TEXT SECTION below:

Monday, April 15, 2019

Small Cell, Big Breakthrough

Vadim Backman, a professor of Biomedical Engineering at Northwestern University, wanted to understand the motion of macromolecules. Currently, scientist and researchers have to add dyes or labels to track the movement of cells. However, this method has some limitations. The dyes used are toxic and alter the behavior of the cells and eventually kills them. Professor Backman and his team published an article in Nature Communications, to explain a new technique, called dual-PWS. This technique can image and measure macromolecular motion without labels or dyes. The inspiration for this technique was building off of an quantitative imaging technique previously created by Professor Backman, called the Partial Wave Spectroscopy (PWS), which uses interference and pattern changes from back-scattered light to monitor both the macro-molecular structure and their dynamic movements.

End of TEXT SECTION.
GIVEN INFORMATION below:

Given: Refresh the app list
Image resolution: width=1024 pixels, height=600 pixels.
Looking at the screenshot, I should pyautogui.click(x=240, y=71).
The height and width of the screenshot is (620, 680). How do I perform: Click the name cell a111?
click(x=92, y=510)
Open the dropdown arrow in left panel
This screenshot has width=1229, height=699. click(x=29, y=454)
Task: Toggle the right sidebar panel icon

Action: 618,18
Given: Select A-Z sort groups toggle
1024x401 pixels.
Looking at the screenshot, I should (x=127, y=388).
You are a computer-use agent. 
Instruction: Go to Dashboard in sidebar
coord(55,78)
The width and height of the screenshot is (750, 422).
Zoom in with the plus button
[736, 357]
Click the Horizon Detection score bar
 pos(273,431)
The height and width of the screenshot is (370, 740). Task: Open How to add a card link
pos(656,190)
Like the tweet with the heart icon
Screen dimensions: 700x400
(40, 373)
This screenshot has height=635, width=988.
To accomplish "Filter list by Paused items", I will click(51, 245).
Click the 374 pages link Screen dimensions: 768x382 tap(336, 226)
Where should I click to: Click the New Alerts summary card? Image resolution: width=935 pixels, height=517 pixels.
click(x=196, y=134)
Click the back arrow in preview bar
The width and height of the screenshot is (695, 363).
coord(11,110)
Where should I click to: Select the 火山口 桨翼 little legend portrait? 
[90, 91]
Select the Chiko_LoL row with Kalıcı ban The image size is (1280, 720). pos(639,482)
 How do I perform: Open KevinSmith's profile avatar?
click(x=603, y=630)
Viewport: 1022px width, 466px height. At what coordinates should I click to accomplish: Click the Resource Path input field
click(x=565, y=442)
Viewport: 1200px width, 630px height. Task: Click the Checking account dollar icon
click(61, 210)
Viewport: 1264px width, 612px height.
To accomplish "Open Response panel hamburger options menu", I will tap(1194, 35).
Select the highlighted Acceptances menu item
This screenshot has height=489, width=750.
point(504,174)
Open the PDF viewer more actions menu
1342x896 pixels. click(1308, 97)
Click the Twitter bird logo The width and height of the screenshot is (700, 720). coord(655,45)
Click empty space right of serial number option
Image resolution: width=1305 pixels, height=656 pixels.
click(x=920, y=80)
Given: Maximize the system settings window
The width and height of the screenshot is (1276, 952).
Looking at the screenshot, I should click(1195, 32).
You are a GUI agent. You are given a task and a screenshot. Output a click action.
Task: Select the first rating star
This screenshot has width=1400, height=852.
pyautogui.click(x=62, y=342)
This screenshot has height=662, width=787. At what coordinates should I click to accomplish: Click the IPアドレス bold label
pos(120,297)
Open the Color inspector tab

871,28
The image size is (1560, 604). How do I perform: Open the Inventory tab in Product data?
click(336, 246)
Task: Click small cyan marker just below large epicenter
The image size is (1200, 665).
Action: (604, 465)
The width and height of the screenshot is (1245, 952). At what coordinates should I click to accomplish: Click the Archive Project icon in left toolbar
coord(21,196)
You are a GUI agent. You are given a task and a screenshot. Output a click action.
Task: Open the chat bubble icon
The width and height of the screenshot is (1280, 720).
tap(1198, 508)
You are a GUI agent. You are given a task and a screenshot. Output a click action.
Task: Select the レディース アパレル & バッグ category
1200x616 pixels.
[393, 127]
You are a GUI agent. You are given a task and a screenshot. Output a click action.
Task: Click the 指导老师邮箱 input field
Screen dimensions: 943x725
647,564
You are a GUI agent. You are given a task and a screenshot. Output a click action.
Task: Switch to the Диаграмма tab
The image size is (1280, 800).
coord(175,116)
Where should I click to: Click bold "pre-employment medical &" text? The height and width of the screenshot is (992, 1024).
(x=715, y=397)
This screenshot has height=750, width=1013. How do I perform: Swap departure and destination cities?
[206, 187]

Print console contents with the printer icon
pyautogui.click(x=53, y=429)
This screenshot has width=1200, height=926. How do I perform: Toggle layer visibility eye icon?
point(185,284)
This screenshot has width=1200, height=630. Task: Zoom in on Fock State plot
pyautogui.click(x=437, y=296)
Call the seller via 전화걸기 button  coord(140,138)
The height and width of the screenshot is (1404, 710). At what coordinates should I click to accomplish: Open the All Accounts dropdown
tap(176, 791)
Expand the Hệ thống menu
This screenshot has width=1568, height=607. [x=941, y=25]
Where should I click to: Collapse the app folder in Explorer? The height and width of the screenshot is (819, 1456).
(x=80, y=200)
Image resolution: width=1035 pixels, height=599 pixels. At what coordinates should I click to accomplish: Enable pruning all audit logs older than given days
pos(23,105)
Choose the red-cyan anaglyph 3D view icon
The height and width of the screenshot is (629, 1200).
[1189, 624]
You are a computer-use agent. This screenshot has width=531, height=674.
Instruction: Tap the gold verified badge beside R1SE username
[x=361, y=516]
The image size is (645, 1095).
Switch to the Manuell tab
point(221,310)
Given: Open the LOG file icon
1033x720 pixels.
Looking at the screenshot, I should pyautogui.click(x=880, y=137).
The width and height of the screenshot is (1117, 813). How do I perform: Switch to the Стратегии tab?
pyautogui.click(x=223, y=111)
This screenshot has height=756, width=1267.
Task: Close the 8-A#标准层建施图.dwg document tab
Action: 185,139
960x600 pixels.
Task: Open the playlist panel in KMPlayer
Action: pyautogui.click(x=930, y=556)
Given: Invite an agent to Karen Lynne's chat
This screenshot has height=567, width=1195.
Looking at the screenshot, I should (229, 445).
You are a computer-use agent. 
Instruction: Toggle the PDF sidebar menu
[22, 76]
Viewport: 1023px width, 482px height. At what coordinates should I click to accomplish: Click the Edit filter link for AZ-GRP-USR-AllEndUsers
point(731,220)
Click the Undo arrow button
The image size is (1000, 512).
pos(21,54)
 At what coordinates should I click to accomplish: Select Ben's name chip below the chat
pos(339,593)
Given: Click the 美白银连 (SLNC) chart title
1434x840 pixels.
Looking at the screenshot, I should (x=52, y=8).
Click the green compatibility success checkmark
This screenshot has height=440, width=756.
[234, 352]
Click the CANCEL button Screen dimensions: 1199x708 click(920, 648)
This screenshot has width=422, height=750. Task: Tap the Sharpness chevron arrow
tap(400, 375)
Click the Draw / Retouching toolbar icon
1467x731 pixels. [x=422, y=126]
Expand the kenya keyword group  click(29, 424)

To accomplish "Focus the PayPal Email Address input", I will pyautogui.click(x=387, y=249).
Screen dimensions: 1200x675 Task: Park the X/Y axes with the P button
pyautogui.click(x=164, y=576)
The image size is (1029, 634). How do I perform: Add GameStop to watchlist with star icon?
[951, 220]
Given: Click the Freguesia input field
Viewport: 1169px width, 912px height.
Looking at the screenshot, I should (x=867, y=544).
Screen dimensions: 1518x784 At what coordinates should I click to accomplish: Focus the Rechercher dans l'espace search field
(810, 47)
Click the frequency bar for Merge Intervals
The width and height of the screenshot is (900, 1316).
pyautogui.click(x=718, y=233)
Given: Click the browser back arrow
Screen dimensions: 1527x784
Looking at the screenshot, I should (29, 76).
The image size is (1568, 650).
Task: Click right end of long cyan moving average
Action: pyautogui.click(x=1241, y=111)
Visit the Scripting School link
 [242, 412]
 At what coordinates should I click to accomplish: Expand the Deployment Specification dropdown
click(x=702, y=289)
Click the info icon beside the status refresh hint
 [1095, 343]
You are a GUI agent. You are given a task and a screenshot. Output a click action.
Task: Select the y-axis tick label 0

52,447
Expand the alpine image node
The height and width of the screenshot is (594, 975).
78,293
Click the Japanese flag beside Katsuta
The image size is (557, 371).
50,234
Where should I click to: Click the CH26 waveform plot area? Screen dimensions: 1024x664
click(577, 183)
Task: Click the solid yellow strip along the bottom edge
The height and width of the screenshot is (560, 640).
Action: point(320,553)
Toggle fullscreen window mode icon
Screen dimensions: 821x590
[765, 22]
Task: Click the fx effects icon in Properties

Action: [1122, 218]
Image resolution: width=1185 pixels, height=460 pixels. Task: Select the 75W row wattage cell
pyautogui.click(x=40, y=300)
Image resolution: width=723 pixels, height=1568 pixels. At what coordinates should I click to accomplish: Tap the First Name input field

End of GIVEN INFORMATION.

- TASKS TO COMPLETE:
(1) According to the text on the dual-PWS imaging technique, in which journal did Professor Backman and his team publish their article?
(2) Continue the text on the dual-PWS imaging technique from where it stops.

- ANSWERS GIVEN:
(1) Nature Communications

(2)
Image: Cell Busting from Medical News Today

When dual-PWS was used to study Eukaryotic cells , the researchers witnessed something that was unexpected. They purposefully used ultraviolet light on the cell to induce death, so they could measure how the movement of the cells' chromatin was changed. The researchers saw, for the first time, that right before the cell was about to die, the cells' genomes burst with fast, instantaneous motion, with different parts of the cell moving seemingly at random. It is still unclear why the phenomenon, named cellular paroxysm, occurred. I think having the correct lab instrumentation and techniques is a critical part of discovering the cure to debilitating diseases such as cancer, and Alzheimer. The importance of macro-molecular rearrangement is crucial to research because it is involved in every biological processes.